After a tough 2009, where his wife passed away around Christmas, Matthews noticed that he was slowing down and didn’t know why.
“I later found out I had a murmur in my heart,” he said. “And it was slowing me down a bit ... I figured I would let the young people come in and take over. When I came in and told them, it was very hard. A couple days later, I was thinking ‘what have I done’ ... But I realized that I really needed to slow down more.”
What are his plans for the immediate future? Spending time with his four grown children, getting involved with his church more and continuing to help others in whatever way he can.
And yes, he does plan to keep visiting his family members at the hospital during his retirement.
“I do plan on coming back to seeing my family,” he said laughing.
Although the field is one of the most difficult jobs, Matthews said he wants to encourage everyone to take a chance.

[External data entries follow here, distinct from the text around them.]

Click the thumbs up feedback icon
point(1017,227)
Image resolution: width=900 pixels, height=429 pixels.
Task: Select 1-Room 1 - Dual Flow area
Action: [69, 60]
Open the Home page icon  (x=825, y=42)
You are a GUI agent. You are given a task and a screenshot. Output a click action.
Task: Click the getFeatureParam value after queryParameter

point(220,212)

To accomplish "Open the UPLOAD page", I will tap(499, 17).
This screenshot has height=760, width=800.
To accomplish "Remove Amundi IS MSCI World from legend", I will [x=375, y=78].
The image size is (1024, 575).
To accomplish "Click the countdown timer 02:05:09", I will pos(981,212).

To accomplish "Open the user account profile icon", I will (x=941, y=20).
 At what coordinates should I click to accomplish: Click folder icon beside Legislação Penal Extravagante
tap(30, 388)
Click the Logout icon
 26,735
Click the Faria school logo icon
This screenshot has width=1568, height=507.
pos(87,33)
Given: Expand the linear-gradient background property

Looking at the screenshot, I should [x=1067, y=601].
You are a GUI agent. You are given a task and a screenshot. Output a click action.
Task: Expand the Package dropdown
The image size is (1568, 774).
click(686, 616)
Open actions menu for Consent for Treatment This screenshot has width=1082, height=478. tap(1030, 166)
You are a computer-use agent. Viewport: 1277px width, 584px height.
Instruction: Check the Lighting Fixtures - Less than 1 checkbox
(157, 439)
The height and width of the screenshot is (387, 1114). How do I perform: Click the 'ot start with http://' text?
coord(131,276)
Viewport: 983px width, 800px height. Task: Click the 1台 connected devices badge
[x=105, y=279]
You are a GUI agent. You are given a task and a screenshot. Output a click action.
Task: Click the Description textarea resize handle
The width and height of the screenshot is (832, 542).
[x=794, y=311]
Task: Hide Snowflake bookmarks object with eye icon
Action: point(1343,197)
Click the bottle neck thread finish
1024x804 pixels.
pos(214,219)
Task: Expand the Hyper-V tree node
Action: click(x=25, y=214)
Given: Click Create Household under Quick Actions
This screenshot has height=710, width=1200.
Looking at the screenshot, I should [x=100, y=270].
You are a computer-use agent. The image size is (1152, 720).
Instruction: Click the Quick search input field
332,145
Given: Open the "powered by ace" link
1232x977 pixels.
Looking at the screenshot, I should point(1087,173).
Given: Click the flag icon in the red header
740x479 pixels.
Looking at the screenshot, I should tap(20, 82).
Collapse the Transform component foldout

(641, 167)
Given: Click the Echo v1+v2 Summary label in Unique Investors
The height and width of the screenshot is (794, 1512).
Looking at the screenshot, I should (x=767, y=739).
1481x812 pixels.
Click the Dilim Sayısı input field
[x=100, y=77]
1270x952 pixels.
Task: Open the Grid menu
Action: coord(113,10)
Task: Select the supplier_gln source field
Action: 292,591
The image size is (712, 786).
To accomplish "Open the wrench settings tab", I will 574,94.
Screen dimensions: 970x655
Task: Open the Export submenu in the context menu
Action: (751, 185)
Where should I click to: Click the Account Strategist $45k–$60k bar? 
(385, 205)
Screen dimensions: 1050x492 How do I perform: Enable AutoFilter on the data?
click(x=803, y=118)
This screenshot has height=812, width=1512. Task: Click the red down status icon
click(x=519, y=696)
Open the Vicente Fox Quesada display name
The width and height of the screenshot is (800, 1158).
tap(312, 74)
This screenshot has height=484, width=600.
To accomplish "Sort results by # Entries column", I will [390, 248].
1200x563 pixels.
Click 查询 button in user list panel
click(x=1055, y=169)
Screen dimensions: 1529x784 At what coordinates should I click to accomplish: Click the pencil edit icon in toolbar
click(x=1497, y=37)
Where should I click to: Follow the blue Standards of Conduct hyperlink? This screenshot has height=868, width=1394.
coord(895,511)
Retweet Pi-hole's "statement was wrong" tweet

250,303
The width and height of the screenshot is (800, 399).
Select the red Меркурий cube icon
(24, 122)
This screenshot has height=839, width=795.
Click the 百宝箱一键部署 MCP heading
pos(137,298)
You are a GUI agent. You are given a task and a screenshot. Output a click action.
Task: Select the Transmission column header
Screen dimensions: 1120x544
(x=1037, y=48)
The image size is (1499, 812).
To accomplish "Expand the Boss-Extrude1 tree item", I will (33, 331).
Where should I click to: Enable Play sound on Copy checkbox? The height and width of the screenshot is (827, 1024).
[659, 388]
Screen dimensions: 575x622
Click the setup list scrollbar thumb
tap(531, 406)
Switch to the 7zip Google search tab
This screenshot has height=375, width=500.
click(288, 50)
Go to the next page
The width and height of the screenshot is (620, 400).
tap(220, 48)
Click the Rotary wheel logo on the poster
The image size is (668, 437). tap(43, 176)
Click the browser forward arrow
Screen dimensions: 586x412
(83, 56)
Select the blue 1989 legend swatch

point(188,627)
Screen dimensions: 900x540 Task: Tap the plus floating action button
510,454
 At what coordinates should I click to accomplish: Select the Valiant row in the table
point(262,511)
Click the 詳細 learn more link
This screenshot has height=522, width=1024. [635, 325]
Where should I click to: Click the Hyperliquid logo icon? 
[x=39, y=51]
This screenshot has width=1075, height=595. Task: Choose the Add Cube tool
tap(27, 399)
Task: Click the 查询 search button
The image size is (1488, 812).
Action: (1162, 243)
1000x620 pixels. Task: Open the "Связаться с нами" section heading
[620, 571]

“When you begin, you have to love the job,” he said. “You have to love the work and the patients. You have to care for people. To help people is a wonderful thing. Yes, it is a difficult job. But I always got my love and gratification from Jesus Christ. If you don’t love Him, you don’t love nobody. Day to day, I do my best to love Him and the rest always comes easy.”
As he gently opens a photo book that captures memories from his nearly 50 year career, Matthews laughs while looking at the old photos and is grateful that his family is there to celebrate with him.
“To know that these people here care and appreciate the job that you have done through the years, it is just something that makes you feel really good,” he said, wiping his eyes. “If I could start all over again, I would. In a minute.”